▶ _Raw data_:
########################################
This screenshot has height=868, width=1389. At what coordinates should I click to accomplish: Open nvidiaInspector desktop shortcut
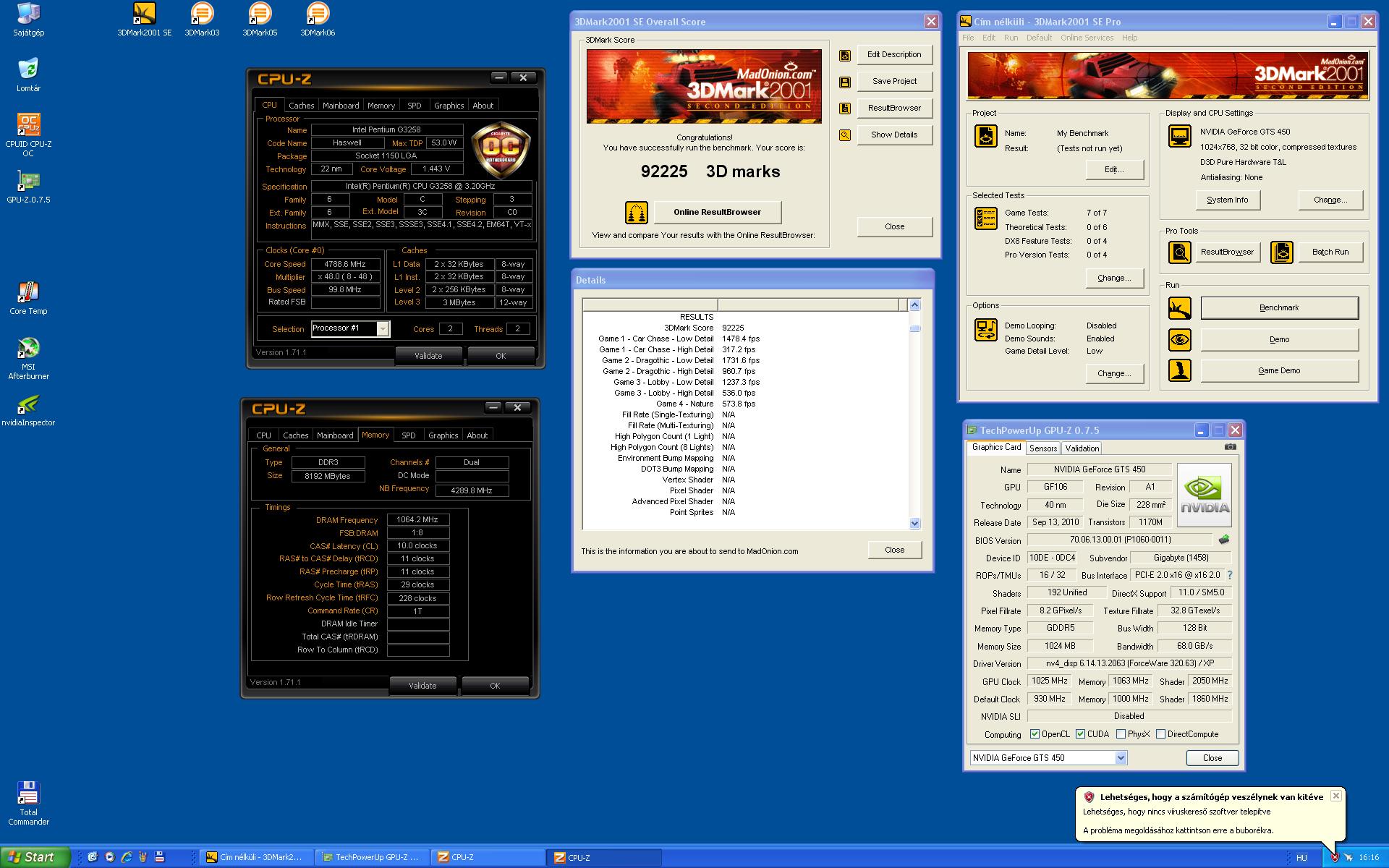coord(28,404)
########################################
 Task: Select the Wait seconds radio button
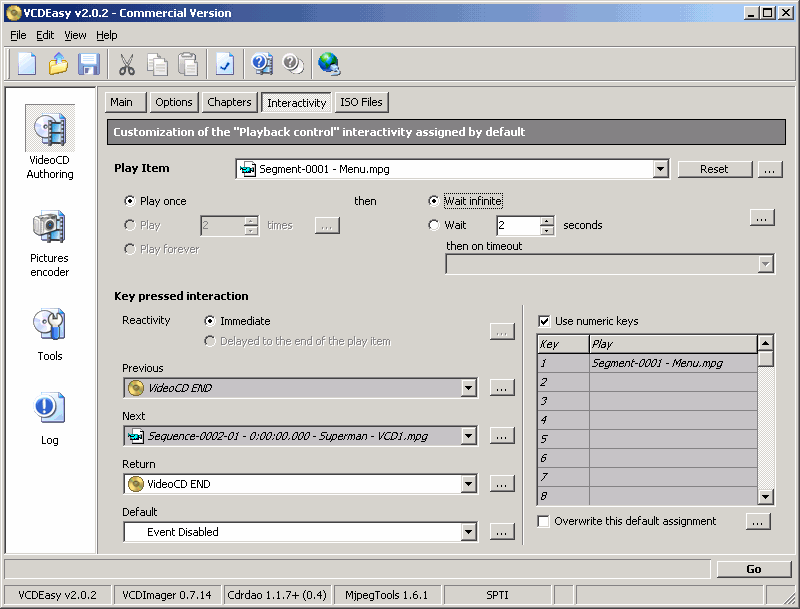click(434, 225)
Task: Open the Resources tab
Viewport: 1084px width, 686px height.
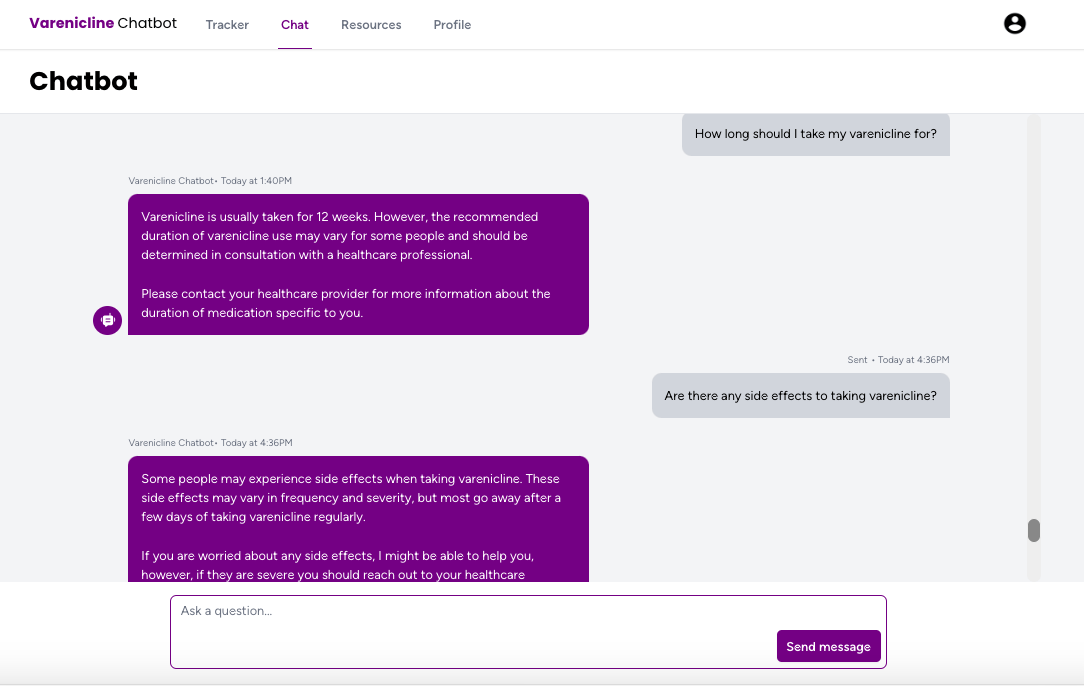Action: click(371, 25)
########################################
▶ _Exercise prompt_: Locate every line in the entries above that contains the word "Open", treating case as significant, and copy each such line.

▶ _Solution below_:
This screenshot has height=868, width=1389. At what coordinates should I click to accomplish: Open nvidiaInspector desktop shortcut
Task: Open the Resources tab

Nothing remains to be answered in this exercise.